Washington Times Editorial:

Dictators and demagogues can rest easy on President Obama's watch. When thousands of Iranians flooded the streets of Tehran protesting a rigged election and were beaten and shot down by pro-regime thugs, the president bided his time before making a series of noncommittal statements. He seemed to hope it would all just go away. However, when a socialist demagogue was ejected unceremoniously from Honduras on Sunday by his own government for trying to establish a presidency for life, Mr. Obama instantly sprang to his defense.

What happened in Honduras was not a military coup. Honduras has a civilian president, Roberto Micheletti, a member of former President Manuel Zelaya's own Liberal Party, who was elevated to the post after Mr. Zelaya was removed. The army did not seize power, but acted as the elected government's instrument in ousting Mr. Zelaya, who was well on his way to subverting the Honduran constitution and erecting a dictatorship.

...

Mr. Zelaya is a demagogue in the mold of Venezuela's Hugo Chavez, who bolstered the Zelaya regime through a subsidized energy program called Petrocaribe and gave direct financial support through the ALBA Bank. The acronym stands for Bolivarian Alternative for the Americas, a Chavez-backed anti-U.S. alliance of nine Latin American states, prominently Venezuela, Cuba, Bolivia and Nicaragua, all of which are pursuing explicitly anti-U.S. policies.

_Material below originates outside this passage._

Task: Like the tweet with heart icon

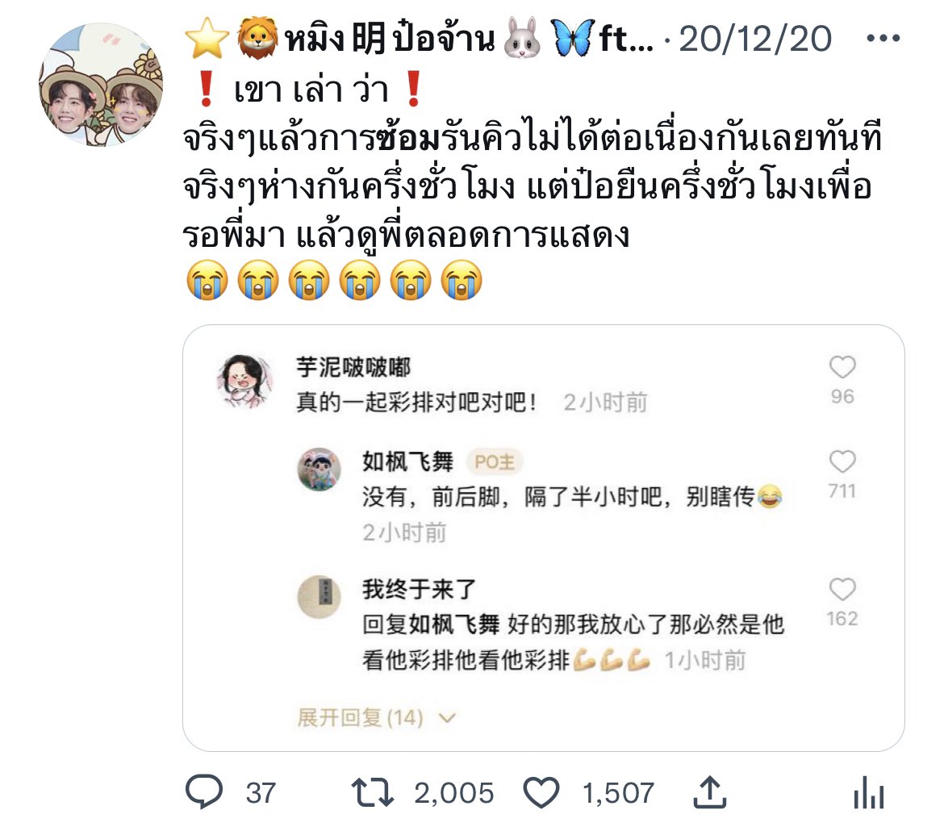Action: (x=541, y=792)
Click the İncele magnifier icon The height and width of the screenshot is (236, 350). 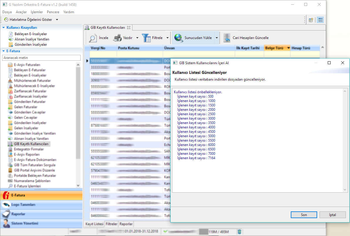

In throwing its unqualified support to Mr. Zelaya, the Obama administration is enabling America's strategic foes. This shortsightedness is truly breathtaking and underscores the incoherence of the administration's foreign policy. Smart power? We think not.

...

Whatever the outcome of the crisis in Honduras, Mr. Obama has failed another key test of international leadership. The United States is in an increasingly perilous position in Latin America and needs solid allies to stem the anti-American tide being led by Venezuela. Mr. Obama should think twice before rushing to stand beside the likes of dictators such as Mr. Chavez and Cuba's Fidel Castro. They support Mr. Zelaya because he is a fellow traveler, a socialist in good standing, a member of their anti-gringo alliance. There's no reason for America to support him.

Unfortunately Obama is comfortable in that crowd.

But few should call this "smart" diplomacy. What Zelaya did was indefensible and that is why he lost in the court and the legislature. I have yet to see Obama condemn his high handed illegal acts. Instead he has criticized those who stood up for the Honduran constitution. This is another drift into incoherence that has marked his foreign policy on too many occasions.

He seems to think it is smart to be critical of people on our side and forgiving and tolerant of the tyrants on the other side. He is not going to be able to get away with this kind of nonsense forever.